[Zope3-dev] Weird error within __cmp__ method of KeyReferenceToPersistent

Gary Poster gary at zope.com
Fri Aug 4 08:42:36 EDT 2006


On Aug 2, 2006, at 6:03 AM, Dominik Huber wrote:

> Hi Gary
>
> Thanks for your inputs. I was also offline this days...
>
> Gary Poster wrote:
> [...]
>> Well, first of all, I suspect your situation, based on what I've  
>> seen so far, looks something like this:
>>
>> - code creates obj P1
>> - code puts P1 in intids, with connection.
>> - code does something incorrect (either your code or code that you  
>> are relying on), probably involving a savepoint because of your  
>> discussion below, that keeps keyreference to P1 in intids BTree,  
>> but rolls back addition of P1 to connection.  Right now we have  
>> the bad data (a key reference to an object without a connection in  
>> the BTree), but we don't know about it yet.
>> - Now code creates obj P2.
>> - code tries to put P2 in intids.  If the BTree logic happens to  
>> make it compare against the bad keyreference to P1, you get the  
>> __cmp__ error.  This is a red herring for debugging: the problem  
>> has already occurred (see above).
> Yup.
>
> Few more details:
> There is a import handler which creates p1 , p2 to pn and sets  
> those object to a certain folder. After each addition of a certain  
> p an initializer subscriber listen to IObjectAddedEvent is invoked  
> too. The error occurs sometimes during this initialization.

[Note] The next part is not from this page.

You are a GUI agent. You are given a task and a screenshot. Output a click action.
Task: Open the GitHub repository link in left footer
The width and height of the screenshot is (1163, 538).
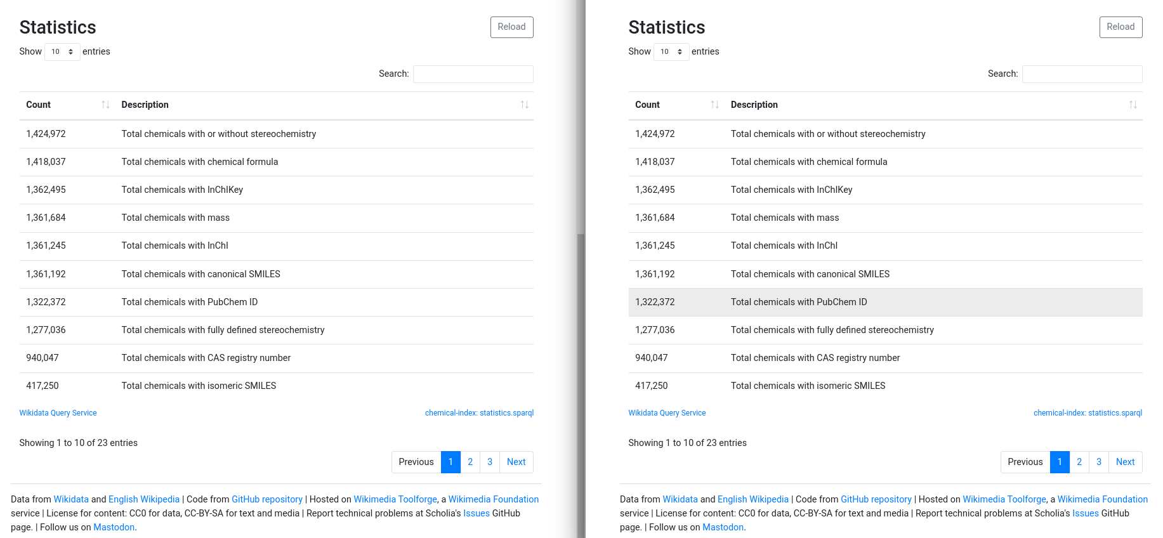(x=267, y=499)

In case  
> of an error the creation and initialization of the error-prone p is  
> rolled back by an Importer (compare the following code):
>
> class Importer(object):
>    def __call__(self, importhandelr)
>          [...]
>           for d in import_reader:
>                if not d[first].startswith('#'):
>                    savepoint = transaction.savepoint()
>                    try:
>                        data = dict([(key, value for key, value in  
> d.items()])
>                        importhandler(data) # <- call importhandler  
> which creates the p
>                        transaction.commit()
>
>                    except Exception, e:
>                        savepoint.rollback() # clean up
>                        self.log.error(e)

Huh.  I wonder if a savepoint rollback cleans up sufficiently after a  
commit; I've never used it like that.  Out of curiosity, if you take  
the commit out does the problem go away?  Generally, looking at the  
code, one of the very first things that Transaction.commit does is  
_invalidate_all_savepoints, so the pattern you have here doesn't look  
advisable.

That said, if that were the problem here, it looks like you should  
have gotten an exception when you did the rollback, so it's probably  
just something to change, but not the cause of what we're talking about.

Also, in the vein of things that are probably not the cause of the  
problem we are discussing, but are maybe worth highlighting, the  
whole bare except thing around a commit is an interesting  
discussion.  For a one-time import, maybe this is fine, but for more  
robust code I prefer something a little more sophisticated.  I've  
tried various things over the years; my current recipe is something  
like this:

try:
     ...do stuff and commit...
except ZODB.POSException.TransactionError:
     ...abort and retry some number of times, and eventually raise...
except (SystemExit, KeyboardInterrupt, ZODB.POSException.POSError):
    ...abort and raise...
except:
     ...abort and log, or whatever is appropriate...

That's probably somewhat controversial--maybe TransactionError is too  
broad, for instance--but I offer it for what it's worth.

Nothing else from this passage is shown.